= Wearable generator =

Hypothetical technology involving nanoelectronics and alternative medicine

A wearable generator is an article of clothing that contains some form of electrical generation system built in. The concept encompasses a variety of generation systems intended to supply small amounts of power to keep portable electronics in a good state of charge through natural motions of the body.

==Summary==
There are many great projects related to wearable technology or wearable power generation. One concept, for example, is an article of clothing that has the ability to convert the movements of the wearer into electricity using nano-ion pumps. It is based on nanotechnology and has the ability to generate electricity for the purposes of building muscle mass and improving coordination. Emergency workers like firemen and paramedics could use chest-implanted sensors to create a floor plan of unfamiliar buildings; making a rookie perform his job as efficiently as a veteran. With cameras becoming cheaper and smaller, wearable generators may also serve as a quick method to recharge the batteries on those devices. The environmental burden of disposing used batteries has contributed to e-waste; something that wearable generators may drastically reduce. Enough energy can theoretically be harnessed from a person's body heat to power a smartphone or tablet.

== Energy sources ==

=== Thermoelectric energy ===
Thermoelectric generators may transform the body's heat into electric energy. This is the most reliable and stable source of energy when creating wearable generators, as the human body temperature is constant it produces a consistent source of energy, as does the capacity of thermoelectric generators to constantly capture energy in spite of the human condition or position.

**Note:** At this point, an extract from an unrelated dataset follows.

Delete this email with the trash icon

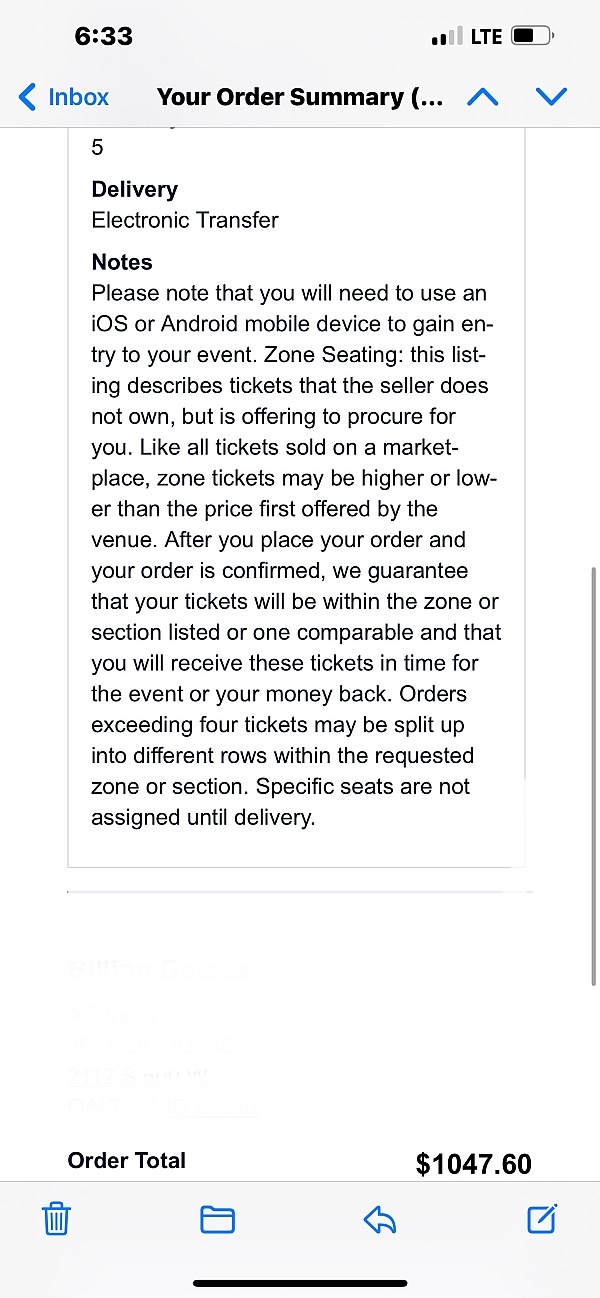56,1219
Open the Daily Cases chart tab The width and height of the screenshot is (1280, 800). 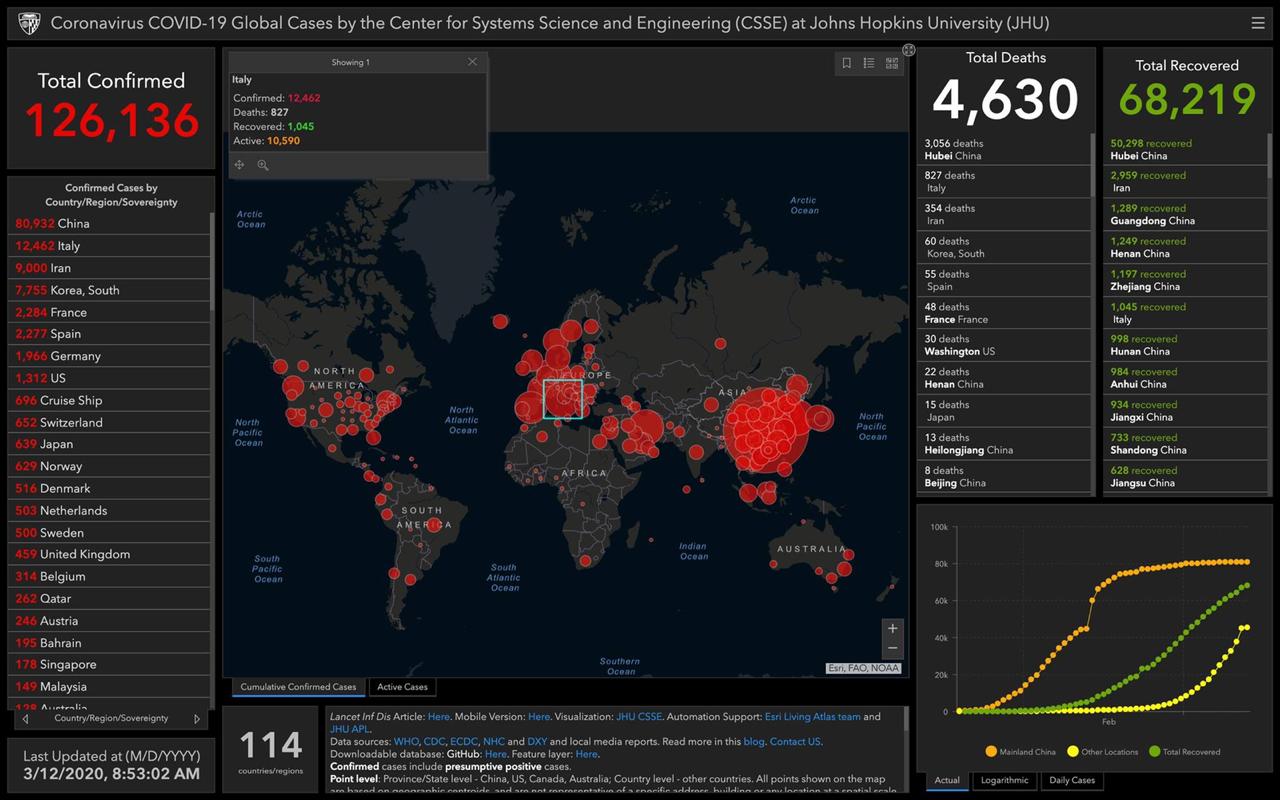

Traditional thermoelectric generators are inflexible and brittle, making them unsuitable for complicated human body parts. However, a recent study has taken on this challenge and discovered a way of modifying thermoelectric generators in order to adapt to the human body, making them more comfortable to wear. The first self-healing and recyclable thermoelectric generator system with improved stretchability and thermoelectric performance was the product of this research. The technique produces a record-high open-circuit voltage and allows customers to tailor the device to specific thermal and mechanical conditions. High-performance modular thermoelectric chips, dynamic covalent thermoset polyimine, and flowable liquid metal are all used in the system. In addition, to improve thermoelectric performance under sun irradiation, a wavelength-selective metamaterial layer is applied to the cold side of the thermoelectric generator, which is vital for harvesting energy during outdoor activities.

=== Chemical energy ===
Chemical energy in the human body acts as an energy source for biofuels cells, which use microbes to convert chemical energy into electrical energy. However, its output power density is insufficient to provide sufficient energy to maintain an electric device operating. As a result, a hybrid energy system was integrated into it in order to provide a stable energy source.

=== Mechanical energy ===
Triboelectric, piezoelectric, and electromagnetic energy harvesters facilitate the collection of mechanical energy from human movements which is then converted to electrical energy.